In short, if we truly want a relationship with our customers, we must do more than check off times and types of purchases, visits and clicks; we need to concern ourselves with who they are, what they want, what they do and what (and whom) they care about most deeply.
A New Paradigm for Relationships
Big Data, Advanced Analytics and NoSQL databases offer more than just a way to contend with the volume, variety and velocity of the torrents of customer data we now have access to. They also offer us a new way of understanding that data–and, by extension, our customers.
Hadoop enables organizations to move beyond transactional data and focus on the nuances of behavior that would otherwise be inaccessible. Graphical databases, like Neo4j, allow us to examine relationships in the most meaningful sense: between people, entities, places and preferences. Social Network Analysis provides a means for better understanding and appreciating the evolving and dynamic interplay between our customers and their connections; while Cassandra allows for an examination of behavior in context over time. Who would have thought a few short years ago that the recommender systems enabled by Machine Learning and Mahout would give us an ability to anticipate, understand and serve our customers’ needs so much more effectively.

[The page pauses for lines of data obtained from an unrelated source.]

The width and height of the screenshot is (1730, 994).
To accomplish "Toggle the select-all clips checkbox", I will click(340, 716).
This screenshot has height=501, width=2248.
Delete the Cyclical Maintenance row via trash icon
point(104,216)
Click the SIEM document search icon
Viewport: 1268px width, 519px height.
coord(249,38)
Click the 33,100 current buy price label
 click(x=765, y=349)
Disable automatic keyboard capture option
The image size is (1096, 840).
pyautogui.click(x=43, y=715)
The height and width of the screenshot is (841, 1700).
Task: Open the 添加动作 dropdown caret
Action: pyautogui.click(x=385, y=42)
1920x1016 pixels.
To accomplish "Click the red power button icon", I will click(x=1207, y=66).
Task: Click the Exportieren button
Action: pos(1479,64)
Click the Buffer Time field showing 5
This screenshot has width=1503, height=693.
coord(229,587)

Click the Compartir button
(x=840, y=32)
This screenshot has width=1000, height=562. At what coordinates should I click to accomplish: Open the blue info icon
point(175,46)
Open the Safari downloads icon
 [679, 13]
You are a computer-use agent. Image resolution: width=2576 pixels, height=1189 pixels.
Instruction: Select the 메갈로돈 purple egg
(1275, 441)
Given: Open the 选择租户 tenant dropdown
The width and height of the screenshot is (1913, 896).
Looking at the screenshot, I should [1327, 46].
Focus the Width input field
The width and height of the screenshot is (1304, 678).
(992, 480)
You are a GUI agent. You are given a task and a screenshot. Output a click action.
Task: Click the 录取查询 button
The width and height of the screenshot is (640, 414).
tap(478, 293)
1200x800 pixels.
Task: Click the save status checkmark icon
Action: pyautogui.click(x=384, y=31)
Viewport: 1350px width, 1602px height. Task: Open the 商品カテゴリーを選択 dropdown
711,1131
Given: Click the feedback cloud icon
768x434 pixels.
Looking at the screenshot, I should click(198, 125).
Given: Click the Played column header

By munging multiple sources of data and working in symbiotic collaboration with our advertisers, we are able to leverage this new mindset to provide organizations across a wide-range of industries with insights into their own customers that often transcend what would have been possible on their own. When we incorporate their messages with compelling content, we are more effectively able to ensure that they are providing the right message to the right person at the right time in the right context. Perhaps even more importantly, by breaking free of a pure RDBMS perspective, we are helping our partners strengthen their client relationships in deeper, more rewarding ways. And at the end of the day, that’s not just a more humane way to do business. It’s good business.